Reisebericht Brunei1
9.06. - 22.06.2004
Grüezi - Selamat Datang*
Mit nur knapp 5'800 Quadratkilometer Fläche und 300'000 Einwohnern ist das Sultanat Brunei einer der kleinsten Staaten der Erde. Sein ursprünglicher Name lautet "Negara Brunei Darussalam", was soviel bedeutet wie " Brunei - der Ort des Friedens". Und in der Tat, das kleine Land ist wirklich sehr friedlich. Alkohol ist im islamischen Land keiner erhältlich und eine politische Bewegung ist nicht auszumachen.

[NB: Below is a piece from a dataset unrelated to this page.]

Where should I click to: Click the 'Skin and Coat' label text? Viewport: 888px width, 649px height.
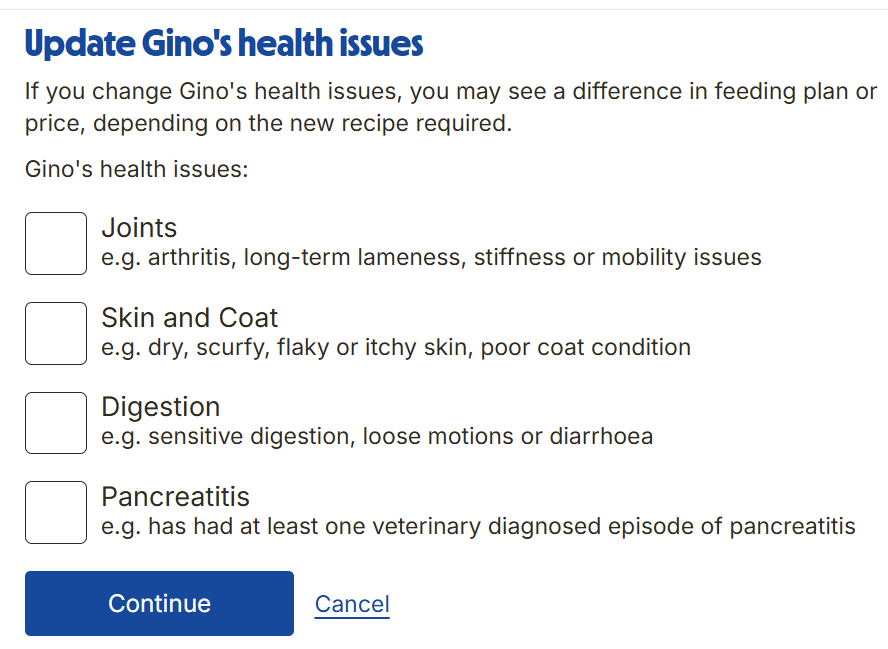point(189,318)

Dank der im Jahre 1929 entdeckten Ölvorkommen hat es der Kleinstaat zu unermesslichem Reichtum gebracht. Ohne die Ölförderung wuerde Brunei wohl gar nicht existieren, sondern waere wie seine Nachbarn Sarawak und Sabah, ein Teilstaat Malaysias. Heute wird in über 350 Bohrlöchern Öl gefördert. Man schätzt, dass die Ölreserven des Sultanats noch etwa 20 Jahre reiche, wenn der Rohstoff weiterhin in diesem Ausmass gefördert wird. In der Einsicht, dass in absehbarer Zeit der letzte Tropfen Öl verbraucht sein wird, intensiviert die Regierung die Landwirtschaft, hauptsächlich den Anbau von Reis. Heute muss nämlich ein Grossteil der Nahrungsmittel eingeflogen werden. Im Rahmen der Diversifizierung der Wirtschaft, unternimmt man auch Anstrengungen, den Tourismus zu fördern. Bisher mit wenig Erfolg. Die Kampagne "Visit Brunei Year 2001" wurde ein Flopp. Das Ziel von einer Million Touristen wurde weit verfehlt und die Hotellerie steckt mit ihren ungenutzten Überkapazitäten in einer schweren Krise.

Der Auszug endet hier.